With so much of our financial information and personal information now online, estate plans today must address the fact that our digital selves will surely outlast our human selves.
Life, as well as estate planning, used to be much more one-dimensional. Now that our lives are lived “In Real Life” (IRL) and online, estate plans need to include both aspects of our lives, according to this recent article from North Bay Business Journal titled “Your digital life likely will outlive you, so here’s how to bring your estate plan into the modern age.” You could decide not to deal with it, but then you are leaving a mess in digital assets behind for your loved ones to untangle.
Here are a few of your digital assets to consider: bank accounts, email accounts, Facebook page, Linked In profile, online photo albums, blogs and websites. They’re likely to be around long after you are gone.

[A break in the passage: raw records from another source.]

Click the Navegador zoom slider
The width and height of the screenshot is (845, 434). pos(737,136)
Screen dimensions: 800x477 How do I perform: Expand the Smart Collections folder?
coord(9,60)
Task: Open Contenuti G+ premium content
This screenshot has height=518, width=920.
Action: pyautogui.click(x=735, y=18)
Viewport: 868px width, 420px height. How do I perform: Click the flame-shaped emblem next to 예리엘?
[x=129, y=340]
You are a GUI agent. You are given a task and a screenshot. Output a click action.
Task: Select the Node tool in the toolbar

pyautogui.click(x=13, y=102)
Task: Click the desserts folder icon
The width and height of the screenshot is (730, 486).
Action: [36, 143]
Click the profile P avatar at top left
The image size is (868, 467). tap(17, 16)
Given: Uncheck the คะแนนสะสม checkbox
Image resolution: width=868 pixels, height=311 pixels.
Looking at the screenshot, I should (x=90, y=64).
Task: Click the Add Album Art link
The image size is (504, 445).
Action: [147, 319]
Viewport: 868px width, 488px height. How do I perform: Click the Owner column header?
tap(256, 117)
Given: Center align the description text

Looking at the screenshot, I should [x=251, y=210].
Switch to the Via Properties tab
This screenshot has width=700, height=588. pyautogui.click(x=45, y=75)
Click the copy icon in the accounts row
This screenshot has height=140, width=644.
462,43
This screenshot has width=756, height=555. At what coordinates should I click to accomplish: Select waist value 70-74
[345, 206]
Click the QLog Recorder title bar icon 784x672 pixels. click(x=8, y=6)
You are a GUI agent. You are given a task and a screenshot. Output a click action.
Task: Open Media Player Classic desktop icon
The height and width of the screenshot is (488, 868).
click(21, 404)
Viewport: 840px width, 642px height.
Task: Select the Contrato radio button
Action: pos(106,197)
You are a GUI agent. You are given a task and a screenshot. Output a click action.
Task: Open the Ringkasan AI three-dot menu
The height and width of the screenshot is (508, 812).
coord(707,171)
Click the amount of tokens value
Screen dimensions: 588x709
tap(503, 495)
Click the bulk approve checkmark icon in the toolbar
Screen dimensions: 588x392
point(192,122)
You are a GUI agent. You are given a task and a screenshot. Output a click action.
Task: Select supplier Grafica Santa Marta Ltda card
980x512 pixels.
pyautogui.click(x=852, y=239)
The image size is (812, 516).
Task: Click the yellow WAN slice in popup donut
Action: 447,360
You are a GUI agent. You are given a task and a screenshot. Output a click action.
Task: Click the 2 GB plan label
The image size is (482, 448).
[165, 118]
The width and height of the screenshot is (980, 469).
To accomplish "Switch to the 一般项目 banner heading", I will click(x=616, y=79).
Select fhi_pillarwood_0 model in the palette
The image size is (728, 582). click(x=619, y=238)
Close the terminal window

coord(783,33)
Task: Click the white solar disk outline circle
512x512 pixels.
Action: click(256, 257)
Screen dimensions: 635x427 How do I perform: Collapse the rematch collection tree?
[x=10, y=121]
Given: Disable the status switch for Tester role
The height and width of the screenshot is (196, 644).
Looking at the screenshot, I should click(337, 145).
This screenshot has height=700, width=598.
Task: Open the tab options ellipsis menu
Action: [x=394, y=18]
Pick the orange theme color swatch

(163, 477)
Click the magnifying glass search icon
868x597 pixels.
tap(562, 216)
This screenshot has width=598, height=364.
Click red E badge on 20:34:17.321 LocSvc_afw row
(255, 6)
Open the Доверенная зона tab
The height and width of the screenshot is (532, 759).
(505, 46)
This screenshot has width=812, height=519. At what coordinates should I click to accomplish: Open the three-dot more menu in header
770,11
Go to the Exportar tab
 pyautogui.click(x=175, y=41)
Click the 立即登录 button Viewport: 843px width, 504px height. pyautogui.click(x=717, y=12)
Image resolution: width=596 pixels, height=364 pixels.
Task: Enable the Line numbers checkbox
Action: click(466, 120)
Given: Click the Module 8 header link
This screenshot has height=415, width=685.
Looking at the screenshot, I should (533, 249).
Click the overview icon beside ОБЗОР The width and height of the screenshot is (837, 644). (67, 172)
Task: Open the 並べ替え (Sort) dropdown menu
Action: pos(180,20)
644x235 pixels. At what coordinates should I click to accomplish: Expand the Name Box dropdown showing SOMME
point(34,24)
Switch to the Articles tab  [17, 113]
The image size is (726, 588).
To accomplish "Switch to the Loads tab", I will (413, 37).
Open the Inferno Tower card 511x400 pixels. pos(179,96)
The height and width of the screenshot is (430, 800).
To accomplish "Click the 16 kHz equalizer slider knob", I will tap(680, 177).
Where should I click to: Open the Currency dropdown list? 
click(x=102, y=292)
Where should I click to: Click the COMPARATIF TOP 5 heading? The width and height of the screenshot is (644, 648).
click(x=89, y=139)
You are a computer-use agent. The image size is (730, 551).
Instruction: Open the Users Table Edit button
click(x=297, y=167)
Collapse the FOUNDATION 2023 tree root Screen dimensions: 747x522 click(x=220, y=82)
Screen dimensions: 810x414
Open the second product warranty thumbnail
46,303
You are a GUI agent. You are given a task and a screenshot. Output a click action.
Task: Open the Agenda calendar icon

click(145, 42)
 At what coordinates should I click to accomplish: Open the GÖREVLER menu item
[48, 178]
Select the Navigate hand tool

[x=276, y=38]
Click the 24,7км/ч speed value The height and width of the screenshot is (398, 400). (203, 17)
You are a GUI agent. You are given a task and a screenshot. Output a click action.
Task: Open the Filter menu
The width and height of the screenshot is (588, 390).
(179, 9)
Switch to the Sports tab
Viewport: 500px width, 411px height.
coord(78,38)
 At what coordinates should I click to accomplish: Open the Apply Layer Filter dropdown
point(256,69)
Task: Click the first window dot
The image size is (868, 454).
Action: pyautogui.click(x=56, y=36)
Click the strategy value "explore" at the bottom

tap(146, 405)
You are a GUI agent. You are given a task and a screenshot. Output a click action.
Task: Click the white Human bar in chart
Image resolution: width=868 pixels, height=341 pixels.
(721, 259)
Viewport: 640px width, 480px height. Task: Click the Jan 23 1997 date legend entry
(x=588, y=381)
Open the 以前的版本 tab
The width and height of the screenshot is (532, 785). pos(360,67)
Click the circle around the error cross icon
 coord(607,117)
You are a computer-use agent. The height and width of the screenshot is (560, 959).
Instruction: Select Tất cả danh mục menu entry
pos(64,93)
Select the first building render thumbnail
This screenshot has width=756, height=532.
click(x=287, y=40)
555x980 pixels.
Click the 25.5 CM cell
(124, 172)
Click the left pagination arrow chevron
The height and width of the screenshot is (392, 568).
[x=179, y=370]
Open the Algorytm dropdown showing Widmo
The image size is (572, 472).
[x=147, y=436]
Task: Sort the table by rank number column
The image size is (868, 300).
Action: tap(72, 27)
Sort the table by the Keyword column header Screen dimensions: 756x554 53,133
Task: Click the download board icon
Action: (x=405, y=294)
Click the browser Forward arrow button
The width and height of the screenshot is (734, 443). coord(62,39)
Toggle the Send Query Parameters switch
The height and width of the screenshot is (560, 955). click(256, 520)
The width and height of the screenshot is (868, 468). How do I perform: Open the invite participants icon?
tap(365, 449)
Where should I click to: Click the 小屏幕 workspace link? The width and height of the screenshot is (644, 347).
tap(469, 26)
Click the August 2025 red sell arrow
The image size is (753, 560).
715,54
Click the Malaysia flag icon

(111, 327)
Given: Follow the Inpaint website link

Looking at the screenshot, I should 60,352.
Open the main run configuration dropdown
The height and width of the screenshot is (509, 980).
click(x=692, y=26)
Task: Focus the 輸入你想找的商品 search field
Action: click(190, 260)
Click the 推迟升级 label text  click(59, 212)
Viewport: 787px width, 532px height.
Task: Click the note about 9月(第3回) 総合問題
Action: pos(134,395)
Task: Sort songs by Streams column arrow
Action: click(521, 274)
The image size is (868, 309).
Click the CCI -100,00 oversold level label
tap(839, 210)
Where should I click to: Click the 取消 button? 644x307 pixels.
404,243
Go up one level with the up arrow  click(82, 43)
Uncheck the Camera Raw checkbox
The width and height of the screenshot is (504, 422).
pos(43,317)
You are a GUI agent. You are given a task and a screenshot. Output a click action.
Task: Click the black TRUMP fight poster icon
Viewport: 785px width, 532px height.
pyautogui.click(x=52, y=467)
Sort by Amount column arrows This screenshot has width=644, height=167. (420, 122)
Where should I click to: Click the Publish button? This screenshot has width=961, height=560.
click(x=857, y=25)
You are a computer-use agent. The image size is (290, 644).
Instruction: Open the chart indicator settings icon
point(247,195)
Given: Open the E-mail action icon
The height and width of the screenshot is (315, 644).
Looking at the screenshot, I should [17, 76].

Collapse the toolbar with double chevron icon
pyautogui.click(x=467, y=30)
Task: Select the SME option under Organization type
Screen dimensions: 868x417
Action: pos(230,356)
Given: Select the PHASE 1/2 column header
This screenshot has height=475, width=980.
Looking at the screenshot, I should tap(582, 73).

This is still a relatively new area of estate planning. What often happens is that heirs think they can simply find and use the decedent’s user name and passwords to access their accounts. However, what they learn is that they are legally not permitted to do so. There are state and federal laws, online platform user agreements and a host of barriers to retrieve online assets.
A new law was passed in 2017 in California that attempted to bring order to this chaos back in 2017. The Revised Fiduciary Access to Digital Assets Act allows executors and trustees to obtain disclosure of a person’s digital assets, after the original owner dies but only under certain conditions.
In the recent past, federal and state laws have made it hard for executors and trustees to gain access to these assets without a court order.
Just being the executor or trustee does not automatically give you the right to access assets. There has to be evidence that the decedent consented to disclosure and a court order may be necessary to prove the consent was correct.
The new law mainly gave social media platforms and privacy advocates what they wanted: a requirement of prior consent before disclosure. However, the end result is that it is easier to gain access to digital assets, if executors and trustees can show that the decedent did consent to disclosure.
However, it’s still not that simple. Here are a few steps to help your loved ones deal with your digital assets:
Inventory every digital asset that you have. Create a list of log-in and password information, plus any “secret questions/answers.”
Tell your trusted family member or friend where that list is. Store it with your other estate planning documents, possibly in your attorney’s vault.
Ask your estate planning attorney how they handle digital assets. Your lawyer will know what steps are necessary in your state to ensure that someone will have legal access to your digital assets after you pass away.
Do not include your digital asset inventory, as part of your will. If your estate goes through probate, all of your account information will become part of the public record.
Many wills don’t include provisions about digital assets. If this is the case with your will, contact your estate planning attorney now to make sure your online life is as protected as your “In Real Life” life.